The facade pattern

The facade pattern is designed to provide a simple interface to a complex system of components. For complex tasks, we may need to interact with these objects directly, but there is often a "typical" usage for the system for which these complicated interactions aren't necessary. The facade pattern allows us to define a new object that encapsulates this typical usage of the system. Any time we want access to common functionality, we can use the single object's simplified interface. If another part of the project needs access to more complicated functionality, it is still able to interact with the system directly. The UML diagram for the facade pattern is really dependent on the subsystem, but in a cloudy way, it looks like this:

The facade pattern

A facade is, in many ways, like an adapter. The primary difference is that the facade is trying to abstract a simpler interface out of a complex one, while the adapter is only trying to map one existing interface to another.

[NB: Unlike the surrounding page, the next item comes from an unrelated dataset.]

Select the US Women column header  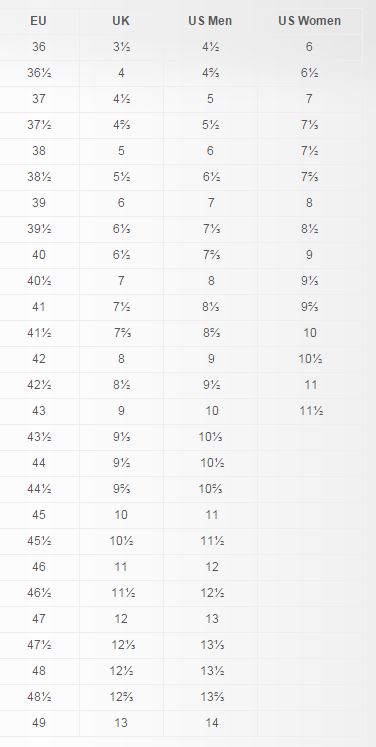[309, 21]
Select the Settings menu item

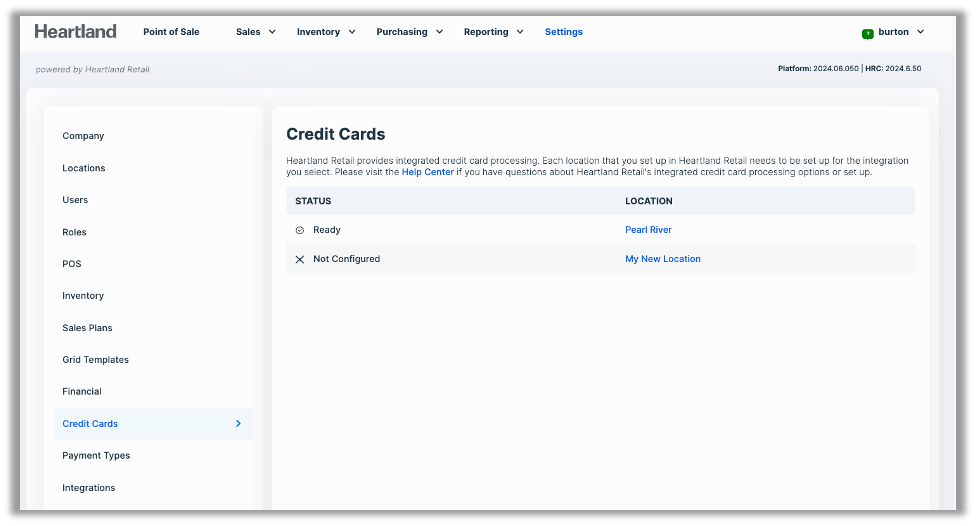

Let's write a simple facade for an e-mail application. The low-level library for sending e-mail in Python, as we saw in Chapter 7, Python Object-oriented Shortcuts, is quite complicated. The two libraries for receiving messages are even worse.

It would be nice to have a simple class that allows us to send a single e-mail, and list the e-mails currently in the inbox on an IMAP or POP3 connection. To keep our example short, we'll stick with IMAP and SMTP: two totally different subsystems that happen to deal with e-mail. Our facade performs only two tasks: sending an e-mail to a specific address, and checking the inbox on an IMAP connection. It makes some common assumptions about the connection, such as the host for both SMTP and IMAP is at the same address, that the username and password for both is the same, and that they use standard ports. This covers the case for many e-mail servers, but if a programmer needs more flexibility, they can always bypass the facade and access the two subsystems directly.

The class is initialized with the hostname of the e-mail server, a username, and a password to log in:

import smtplib
import imaplib

class EmailFacade:
    def __init__(self, host, username, password):
        self.host = host
        self.username = username
        self.password = password

The send_email method formats the e-mail address and message, and sends it using smtplib. This isn't a complicated task, but it requires quite a bit of fiddling to massage the "natural" input parameters that are passed into the facade to the correct format to enable smtplib to send the message:

    def send_email(self, to_email, subject, message):
        if not "@" in self.username:
            from_email = "{0}@{1}".format(
                    self.username, self.host)
        else:
            from_email = self.username
        message = ("From: {0}
"
                "To: {1}
"
                "Subject: {2}

{3}").format(
                    from_email,
                    to_email,
                    subject,
                    message)

        smtp = smtplib.SMTP(self.host)
        smtp.login(self.username, self.password)
        smtp.sendmail(from_email, [to_email], message)

The if statement at the beginning of the method is catching whether or not the username is the entire "from" e-mail address or just the part on the left side of the @ symbol; different hosts treat the login details differently.

Finally, the code to get the messages currently in the inbox is a ruddy mess; the IMAP protocol is painfully over-engineered, and the imaplib standard library is only a thin layer over the protocol:

    def get_inbox(self):
        mailbox = imaplib.IMAP4(self.host)
        mailbox.login(bytes(self.username, 'utf8'),
            bytes(self.password, 'utf8'))
        mailbox.select()
        x, data = mailbox.search(None, 'ALL')
        messages = []
        for num in data[0].split():
            x, message = mailbox.fetch(num, '(RFC822)')
            messages.append(message[0][1])
        return messages

Now, if we add all this together, we have a simple facade class that can send and receive messages in a fairly straightforward manner, much simpler than if we had to interact with these complex libraries directly.

Although it is rarely named in the Python community, the facade pattern is an integral part of the Python ecosystem. Because Python emphasizes language readability, both the language and its libraries tend to provide easy-to-comprehend interfaces to complicated tasks. For example, for loops, list comprehensions, and generators are all facades into a more complicated iterator protocol. The defaultdict implementation is a facade that abstracts away annoying corner cases when a key doesn't exist in a dictionary. The third-party requests library is a powerful facade over less readable libraries for HTTP requests.